Your goal – In every record below, substitute "UI automation agent" for "GUI agent" and reproduce the records with nothing else changed.

** Start **

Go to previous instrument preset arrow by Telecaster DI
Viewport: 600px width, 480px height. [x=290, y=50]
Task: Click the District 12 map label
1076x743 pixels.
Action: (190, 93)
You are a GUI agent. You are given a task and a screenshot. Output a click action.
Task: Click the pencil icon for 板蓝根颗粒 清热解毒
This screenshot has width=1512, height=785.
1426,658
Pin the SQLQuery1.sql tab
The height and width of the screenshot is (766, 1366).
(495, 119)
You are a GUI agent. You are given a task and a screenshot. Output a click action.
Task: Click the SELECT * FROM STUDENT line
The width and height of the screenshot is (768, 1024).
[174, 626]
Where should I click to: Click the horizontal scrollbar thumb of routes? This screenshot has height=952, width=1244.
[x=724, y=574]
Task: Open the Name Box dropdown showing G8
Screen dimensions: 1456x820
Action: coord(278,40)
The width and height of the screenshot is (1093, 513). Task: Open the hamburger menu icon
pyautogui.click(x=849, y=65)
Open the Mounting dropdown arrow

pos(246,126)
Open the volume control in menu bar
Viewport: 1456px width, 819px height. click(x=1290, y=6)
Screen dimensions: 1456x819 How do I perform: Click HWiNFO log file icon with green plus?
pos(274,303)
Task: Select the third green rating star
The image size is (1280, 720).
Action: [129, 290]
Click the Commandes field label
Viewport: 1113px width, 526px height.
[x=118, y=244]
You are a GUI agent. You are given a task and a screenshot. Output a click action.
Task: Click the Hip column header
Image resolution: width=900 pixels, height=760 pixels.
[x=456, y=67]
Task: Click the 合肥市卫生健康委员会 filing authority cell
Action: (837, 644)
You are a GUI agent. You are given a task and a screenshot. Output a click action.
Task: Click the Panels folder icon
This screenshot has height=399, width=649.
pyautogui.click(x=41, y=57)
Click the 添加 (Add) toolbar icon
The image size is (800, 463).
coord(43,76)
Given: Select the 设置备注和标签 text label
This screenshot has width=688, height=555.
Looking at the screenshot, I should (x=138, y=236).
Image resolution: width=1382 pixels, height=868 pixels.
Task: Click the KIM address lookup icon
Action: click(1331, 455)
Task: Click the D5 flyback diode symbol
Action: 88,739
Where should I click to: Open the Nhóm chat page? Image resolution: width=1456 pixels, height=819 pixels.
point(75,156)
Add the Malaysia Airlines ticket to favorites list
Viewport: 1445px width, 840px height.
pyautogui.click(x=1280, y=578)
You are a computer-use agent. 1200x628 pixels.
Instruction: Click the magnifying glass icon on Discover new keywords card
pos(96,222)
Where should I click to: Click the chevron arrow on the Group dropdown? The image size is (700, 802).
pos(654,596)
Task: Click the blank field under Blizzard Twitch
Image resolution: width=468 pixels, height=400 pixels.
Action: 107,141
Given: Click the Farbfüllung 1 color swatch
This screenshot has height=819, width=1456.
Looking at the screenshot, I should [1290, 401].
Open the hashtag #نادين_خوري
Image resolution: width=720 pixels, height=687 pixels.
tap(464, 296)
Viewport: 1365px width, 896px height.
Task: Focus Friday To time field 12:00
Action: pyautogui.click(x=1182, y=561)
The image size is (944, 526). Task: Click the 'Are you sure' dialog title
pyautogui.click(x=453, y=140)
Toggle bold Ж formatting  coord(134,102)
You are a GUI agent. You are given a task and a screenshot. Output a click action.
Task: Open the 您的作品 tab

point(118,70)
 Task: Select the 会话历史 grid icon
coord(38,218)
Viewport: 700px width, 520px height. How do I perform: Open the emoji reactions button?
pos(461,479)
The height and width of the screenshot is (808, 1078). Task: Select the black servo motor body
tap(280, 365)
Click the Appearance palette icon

** End **

Complete response –
Go to previous instrument preset arrow by Telecaster DI
Viewport: 600px width, 480px height. [x=290, y=50]
Task: Click the District 12 map label
1076x743 pixels.
Action: (190, 93)
You are a UI automation agent. You are given a task and a screenshot. Output a click action.
Task: Click the pencil icon for 板蓝根颗粒 清热解毒
This screenshot has width=1512, height=785.
1426,658
Pin the SQLQuery1.sql tab
The height and width of the screenshot is (766, 1366).
(495, 119)
You are a UI automation agent. You are given a task and a screenshot. Output a click action.
Task: Click the SELECT * FROM STUDENT line
The width and height of the screenshot is (768, 1024).
[174, 626]
Where should I click to: Click the horizontal scrollbar thumb of routes? This screenshot has height=952, width=1244.
[x=724, y=574]
Task: Open the Name Box dropdown showing G8
Screen dimensions: 1456x820
Action: coord(278,40)
The width and height of the screenshot is (1093, 513). Task: Open the hamburger menu icon
pyautogui.click(x=849, y=65)
Open the Mounting dropdown arrow

pos(246,126)
Open the volume control in menu bar
Viewport: 1456px width, 819px height. click(x=1290, y=6)
Screen dimensions: 1456x819 How do I perform: Click HWiNFO log file icon with green plus?
pos(274,303)
Task: Select the third green rating star
The image size is (1280, 720).
Action: [129, 290]
Click the Commandes field label
Viewport: 1113px width, 526px height.
[x=118, y=244]
You are a UI automation agent. You are given a task and a screenshot. Output a click action.
Task: Click the Hip column header
Image resolution: width=900 pixels, height=760 pixels.
[x=456, y=67]
Task: Click the 合肥市卫生健康委员会 filing authority cell
Action: (837, 644)
You are a UI automation agent. You are given a task and a screenshot. Output a click action.
Task: Click the Panels folder icon
This screenshot has height=399, width=649.
pyautogui.click(x=41, y=57)
Click the 添加 (Add) toolbar icon
The image size is (800, 463).
coord(43,76)
Given: Select the 设置备注和标签 text label
This screenshot has width=688, height=555.
Looking at the screenshot, I should (x=138, y=236).
Image resolution: width=1382 pixels, height=868 pixels.
Task: Click the KIM address lookup icon
Action: click(1331, 455)
Task: Click the D5 flyback diode symbol
Action: 88,739
Where should I click to: Open the Nhóm chat page? Image resolution: width=1456 pixels, height=819 pixels.
point(75,156)
Add the Malaysia Airlines ticket to favorites list
Viewport: 1445px width, 840px height.
pyautogui.click(x=1280, y=578)
You are a computer-use agent. 1200x628 pixels.
Instruction: Click the magnifying glass icon on Discover new keywords card
pos(96,222)
Where should I click to: Click the chevron arrow on the Group dropdown? The image size is (700, 802).
pos(654,596)
Task: Click the blank field under Blizzard Twitch
Image resolution: width=468 pixels, height=400 pixels.
Action: 107,141
Given: Click the Farbfüllung 1 color swatch
This screenshot has height=819, width=1456.
Looking at the screenshot, I should [1290, 401].
Open the hashtag #نادين_خوري
Image resolution: width=720 pixels, height=687 pixels.
tap(464, 296)
Viewport: 1365px width, 896px height.
Task: Focus Friday To time field 12:00
Action: pyautogui.click(x=1182, y=561)
The image size is (944, 526). Task: Click the 'Are you sure' dialog title
pyautogui.click(x=453, y=140)
Toggle bold Ж formatting  coord(134,102)
You are a UI automation agent. You are given a task and a screenshot. Output a click action.
Task: Open the 您的作品 tab

point(118,70)
 Task: Select the 会话历史 grid icon
coord(38,218)
Viewport: 700px width, 520px height. How do I perform: Open the emoji reactions button?
pos(461,479)
The height and width of the screenshot is (808, 1078). Task: Select the black servo motor body
tap(280, 365)
Click the Appearance palette icon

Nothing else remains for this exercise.